LGBTQ Nation journalist Sarah Ashton-Cirillo poses with members of the Ukrainian Armed Forces
LGBTQ Nation journalist Sarah Ashton-Cirillo poses with members of the Ukrainian Armed Forces Photo: Provided

Day 40 in the war zone marked the first time a Ukrainian directly asked me what it was like to be transgender.

25-years-old, an attorney by profession, now a studious soldier manning checkpoints at the front line of Ukrainian defense efforts against the Russian invasion of his land, he took a moment to walk over to me during one of my visits to his outpost.

Related: The director of Kyiv Pride on saving LGBTQ lives during the war in Ukraine

Phone in hand, my Twitter profile opened, pointing out the part where I wrote that I’m trans, his words were simple.

“What is this? What does it mean?

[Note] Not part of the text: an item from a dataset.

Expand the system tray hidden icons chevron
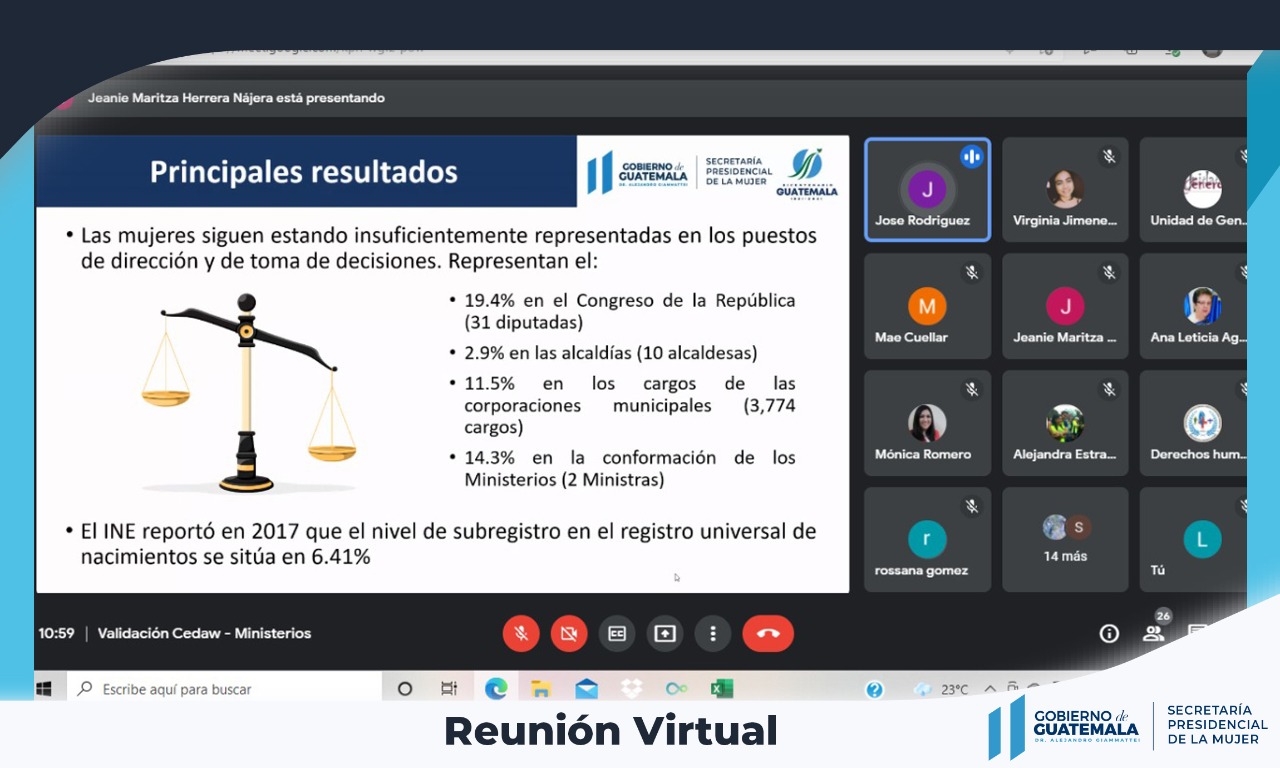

I’ve never met you before.”

Expanding the screen he continued.

“Tell me about how this is you?”

As I wrote in my first article for LGBTQ Nation, hanging over my trip to Ukraine was the question as to whether I’d even be allowed into the country due to issues surrounding my gender identity and how I’d be treated if I was given permission to enter. 

Once my passport was stamped, once the Ukrainian Armed Forces credentialed me, I received one of the answers I needed and life in the war zone began.

Weeks passed and the second remained shrouded in mystery. 

The topic of me being trans or a member of the LGBTQ community was enveloped in a silence that became uncomfortable. 

While being trans is only part of what makes up who I am, certain physical aspects of my transition should have lent itself to even the most rudimentary comments, specifically my wig coming off every night as I slept next to men defending their nation.

Yet nothing. 

Outside of my reporting for this publication, where my gender identity came up in interviews I conducted with the Director of Kyiv Pride and gay members of the Ukrainian military, only once in the first five weeks of my time in Ukraine did my past come up in conversation.

Driving with a member of the Kharkiv police, the officer next to me said he’d been looking at my Instagram page and saw I was an athlete. Blushing, I played off any physical prowess, and then he dropped the hammer, “When you looked the other way.”

And that was the extent of it until I answered questions posed by the lawyer-turned-soldier. 

Coming back to the shared group sleeping quarters after the checkpoint-based conversation, further reflection led me to finally broach the topic to those closest to me that night at dinner. 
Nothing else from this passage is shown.